(DF).- Un verdadero cara a cara tuvieron anoche en el Centro de Estudios Públicos el ministro de Hacienda, Felipe Larraín, y el ex titular de las finanzas públicas, Hernán Büchi, a propósito del componente de alza tributaria contenido en el mix de financiamiento para la reconstrucción.
Quien abrió los fuegos fue precisamente el consejero del instituto Libertad y Desarrollo, quien señaló que «no existe impuesto bueno y que habían otras alternativas para financiar la reconstrucción», proponiendo como opciones la emisión de deuda interna o externa y la repatriación de dólares del FEES. Sin embargo, suavizando el tono agregó que «mi ánimo no es de polemizar porque quiero que a este gobierno le vaya bien».

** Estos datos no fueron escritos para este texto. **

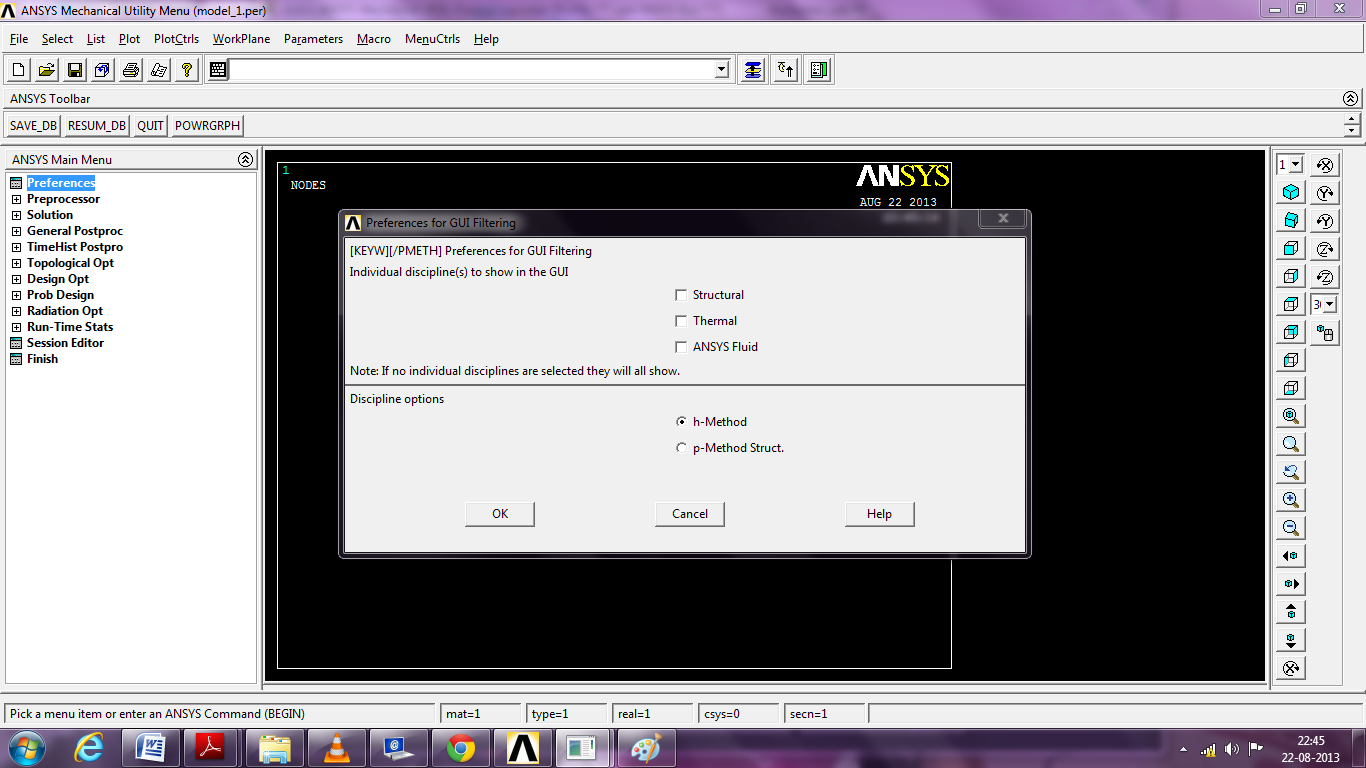1366x768 pixels.
Task: Click the Open ANSYS File folder icon
Action: (46, 70)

La respuesta se produjo en forma casi inmediata por parte del actual jefe de la billetera fiscal, quien le recordó a Büchi que en su época como ministro de Hacienda creó el impuesto específico a los combustibles y ademas aplicó una sobretasa de 30% a las contribuciones, medida que estuvo vigente hasta 1990.
Larraín agregó que el diseño escogido por el Ejecutivo cautela que «la reconstrucción no genere la destrucción del aparato productivo», enfatizando que se usará el FEES y la deuda, pero de forma moderada.
El secretario de Estado aprovechó la instancia para reiterar que el alza de impuestos será transitoria. «Este es un compromiso del gobierno de Sebastián Piñera, así quedará escrito en la ley y lo ratifico hoy, acá, ante ustedes», dijo. Tras los comentarios de los presentes, incluido el ex presidente del Banco Central, Vittorio Corbo y el ex titular de las finanzas públicas, Eduardo Aninat, el secretario de Estado respondió que «me tomo con humor la críticas y duermo muy bien», remató.